The guests were leaving their chairs and moving toward the rooms where refreshments were being served; but it was many minutes before Ruth heard anyone mention other matters than the war and Gerry Hull’s speech. That had been a thoroughly remarkable and sincere statement of the American position, Ruth heard the people about her saying; to have heard it was a real experience.
It had come as the climax of what for Ruth was far more than that; the darkening of the early winter night outside the drawn curtains of the windows, the tinkling of a little clock for the half hour—half-past four—brought to her the amazing transformation worked upon Ruth Alden since, scarcely six hours before, the wonderful wand of war had touched her. With the dawn of this same day which was slipping so fast into the irrevocable past, she had awakened to dream as of a wish unrealizable that she might welcome Gerry Hull home; now she knew him; she had talked with him alone; when she had been among all his friends in the other room, he had sought her with his eyes. He had disappeared from the rooms now; and no one seemed to know where he had gone, though many inquired. But Ruth knew; so she slipped away from Hubert Lennon and from his Aunt Emilie, who had forgotten all about asking where Cynthia had been the last two days; and Ruth returned to the conservatory.

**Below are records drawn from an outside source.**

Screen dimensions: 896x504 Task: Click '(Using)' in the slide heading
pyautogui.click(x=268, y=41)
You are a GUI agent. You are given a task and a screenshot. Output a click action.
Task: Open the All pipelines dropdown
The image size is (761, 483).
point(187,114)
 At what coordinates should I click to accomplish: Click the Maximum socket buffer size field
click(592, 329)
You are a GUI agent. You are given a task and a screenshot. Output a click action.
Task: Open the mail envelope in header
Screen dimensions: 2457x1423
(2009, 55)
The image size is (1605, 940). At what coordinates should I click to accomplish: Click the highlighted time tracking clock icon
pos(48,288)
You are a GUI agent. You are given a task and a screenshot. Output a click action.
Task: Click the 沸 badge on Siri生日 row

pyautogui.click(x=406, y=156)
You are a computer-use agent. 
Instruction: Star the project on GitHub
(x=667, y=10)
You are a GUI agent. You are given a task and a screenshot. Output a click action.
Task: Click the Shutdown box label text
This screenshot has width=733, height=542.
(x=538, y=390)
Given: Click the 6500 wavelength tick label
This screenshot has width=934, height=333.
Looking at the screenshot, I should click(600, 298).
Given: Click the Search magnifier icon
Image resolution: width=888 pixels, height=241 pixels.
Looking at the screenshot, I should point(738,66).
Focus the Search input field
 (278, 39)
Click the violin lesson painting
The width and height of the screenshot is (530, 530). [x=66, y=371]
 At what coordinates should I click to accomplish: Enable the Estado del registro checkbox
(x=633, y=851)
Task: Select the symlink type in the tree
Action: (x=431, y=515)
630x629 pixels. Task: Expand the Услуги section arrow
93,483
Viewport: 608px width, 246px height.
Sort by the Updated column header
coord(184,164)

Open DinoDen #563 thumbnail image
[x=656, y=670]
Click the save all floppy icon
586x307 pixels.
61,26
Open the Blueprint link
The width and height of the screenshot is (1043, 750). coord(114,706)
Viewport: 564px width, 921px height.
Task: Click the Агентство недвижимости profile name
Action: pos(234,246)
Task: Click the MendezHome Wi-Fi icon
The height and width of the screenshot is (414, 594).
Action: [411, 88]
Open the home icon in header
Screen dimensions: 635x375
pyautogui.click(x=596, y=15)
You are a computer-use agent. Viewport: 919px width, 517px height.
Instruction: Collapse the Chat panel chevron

Upon that bench where they had sat together, hidden by the palms, and hanging vines, and the roses, she saw him sitting alone, bent forward with his elbows on his knees and his face in his hands, staring down at the floor.
He looked up quickly as he heard her step; she halted, frightened for a moment by her own boldness. If he had chosen that spot for his flight from the others, it would mean—she had felt—that he was willing that she should return there. But how did she know that? Might it not be wholly in her fancy that, since they had separated, he had thought about her at all?